## Article
# Boston, anyone?



## dawntoearth (May 12, 2009)

If anyone lives near the city and wants to get together to do something fun and cheap, let me know. I'm shy of course, but I do really like people and would like to get out of my shell. Maybe a museum or some food?


----------



## estse (Nov 18, 2003)

I'd say I'm all for a gathering, but that would mean revealing my hideous self, and looks can hurt people really badly.


----------



## Coyote (Dec 27, 2008)

Sure, I might be up for that.

And if you warn us Chrome, we can wear our protective glasses.


----------



## HustleRose (Jun 19, 2009)

Some food sounds good to me.


----------



## dax (Nov 19, 2004)

I might go, depends where exactly we would go.


----------



## HustleRose (Jun 19, 2009)

I can go anywhere the T can take me....

I'd really like to do something. My off-and-on CBT group wants me to go to a MeetUp, but the SAD groups are always full. So something by the end of this week or early the next would be great!



fences said:


> Id consider going. Its a bit of a drive though.

## Directive 1
In the Boston thread, what two outings does the first poster suggest?
## Directive 2
Which usernames head a post in the Boston thread? Name each one once.

## Supplied material
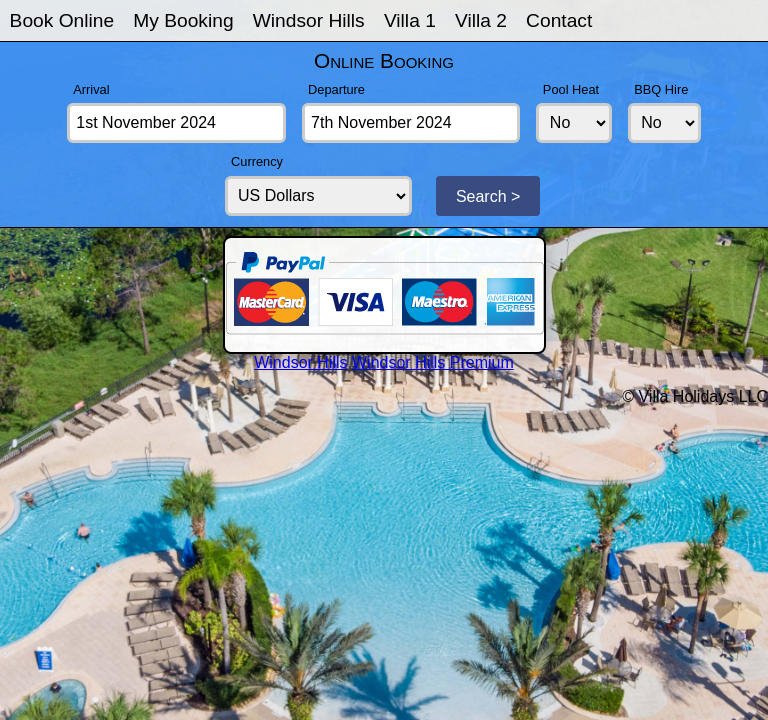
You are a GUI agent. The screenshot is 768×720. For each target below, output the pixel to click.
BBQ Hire (661, 89)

## Complete response 1
A museum or some food.

## Complete response 2
dawntoearth, estse, Coyote, HustleRose, dax